Records to process:
• • •
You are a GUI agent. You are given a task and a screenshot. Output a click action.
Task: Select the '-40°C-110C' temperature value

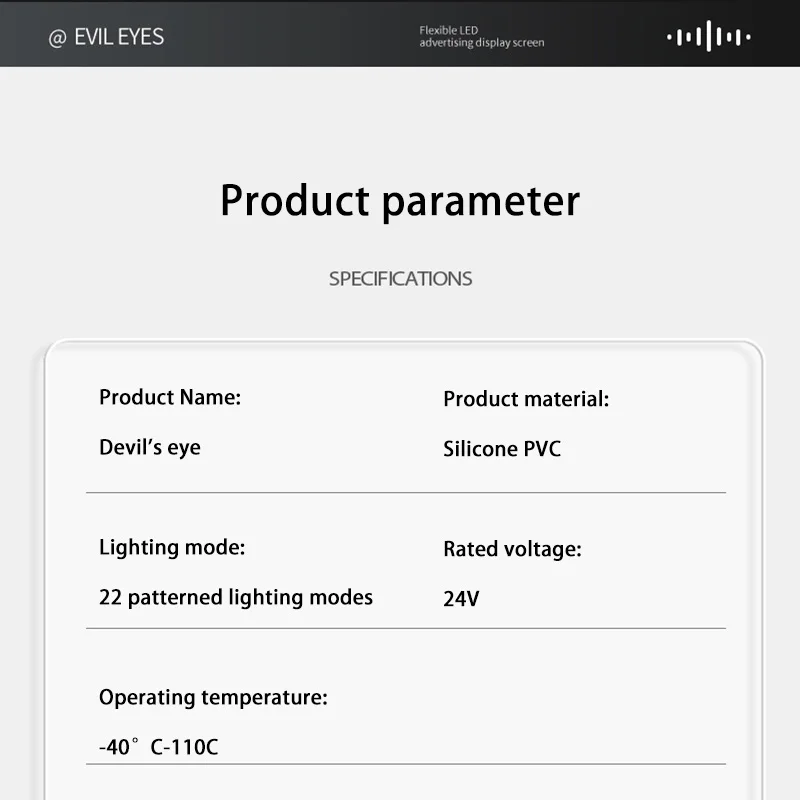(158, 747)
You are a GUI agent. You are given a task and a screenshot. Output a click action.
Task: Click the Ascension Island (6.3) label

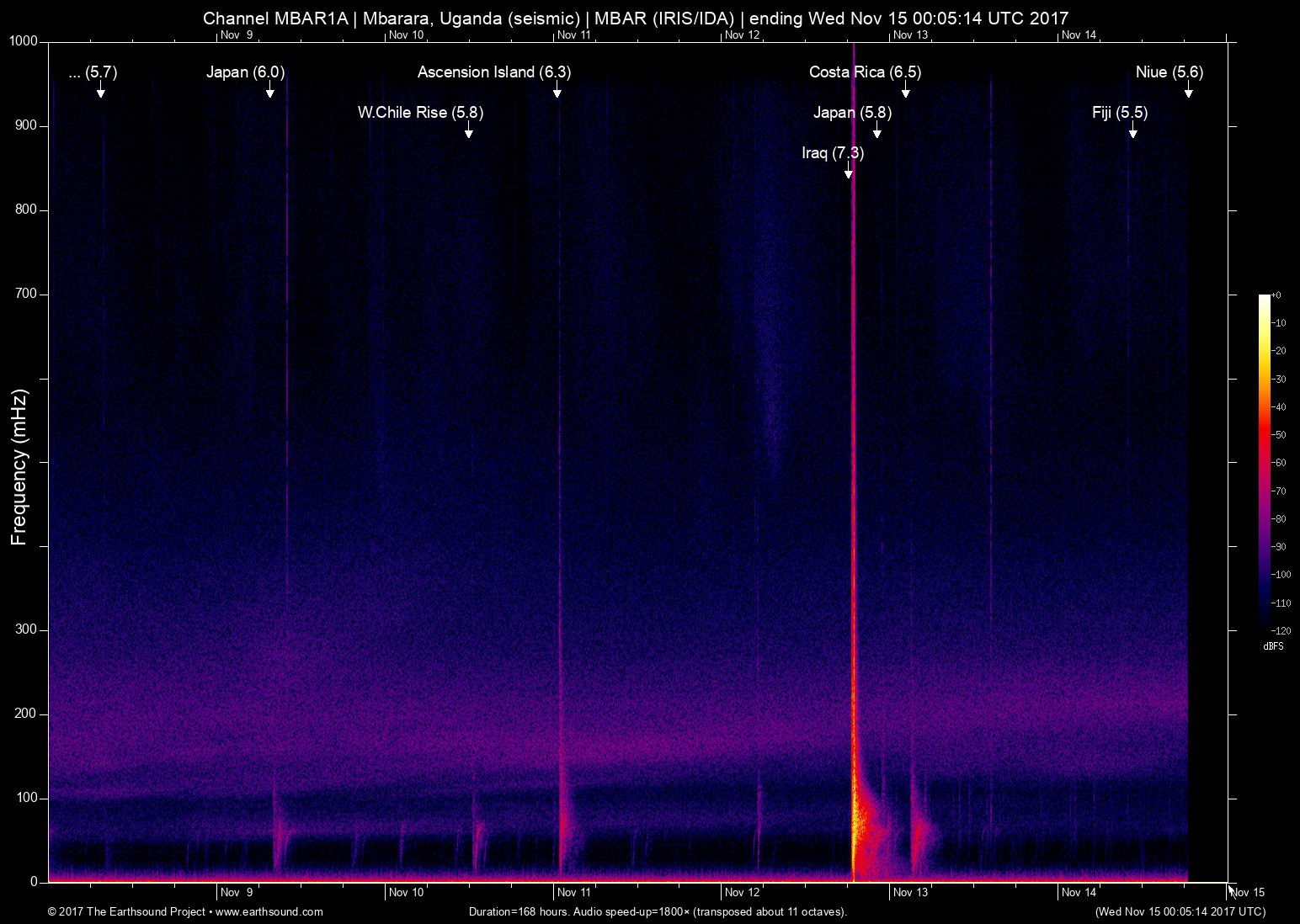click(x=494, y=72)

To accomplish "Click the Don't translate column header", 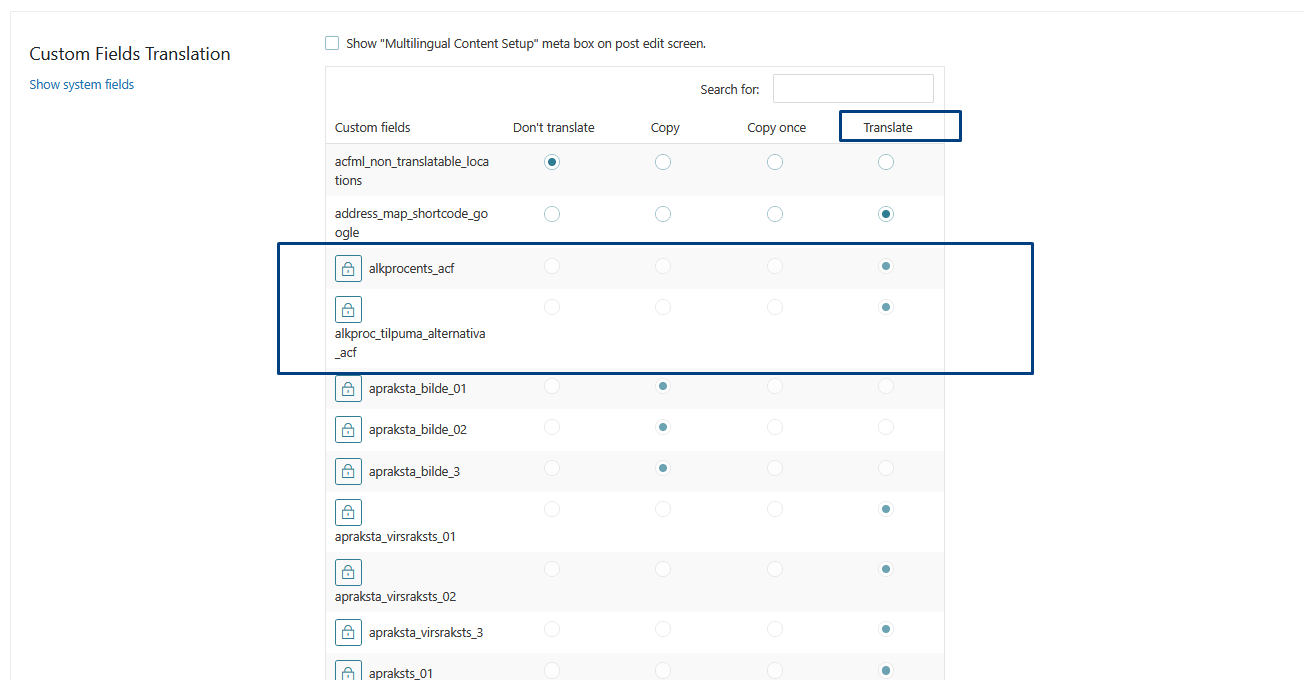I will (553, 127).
• • •
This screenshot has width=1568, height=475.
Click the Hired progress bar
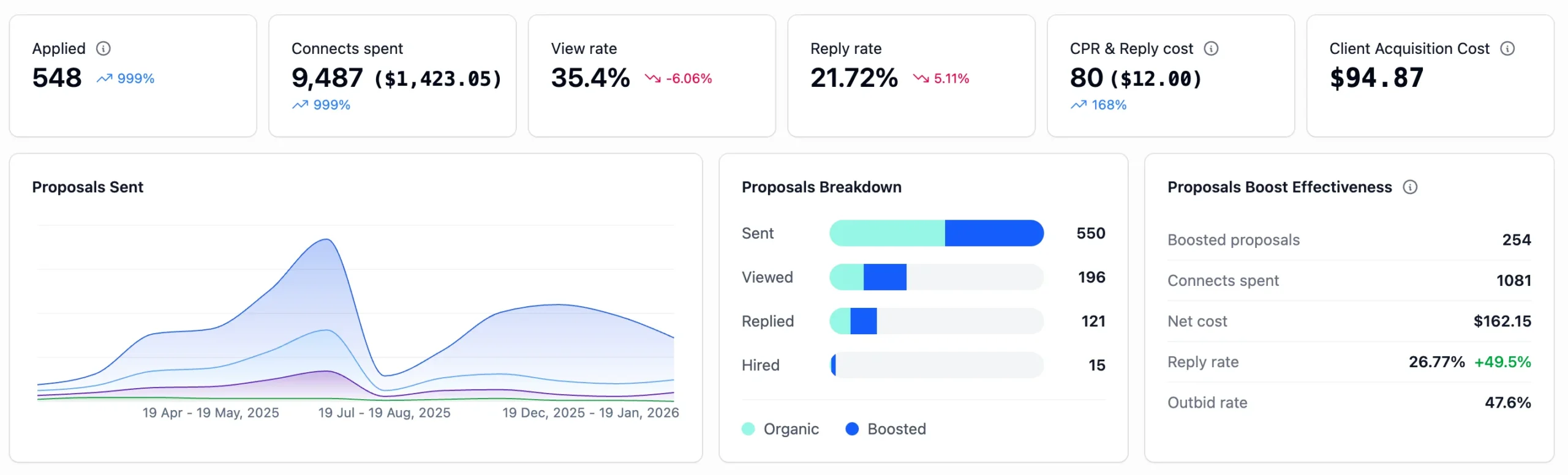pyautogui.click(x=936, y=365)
• • •
What the task requires: Render the data above as a Markdown table with the columns Row and Content, starting with the line containing "This screenshot has width=1568, height=475." and going on through the line containing "pyautogui.click(x=936, y=365)", each nonblank line as its own numbered row. Leave the pictures out.

Exercise output:
| Row | Content |
|---|---|
| 1 | This screenshot has width=1568, height=475. |
| 2 | Click the Hired progress bar |
| 3 | pyautogui.click(x=936, y=365) |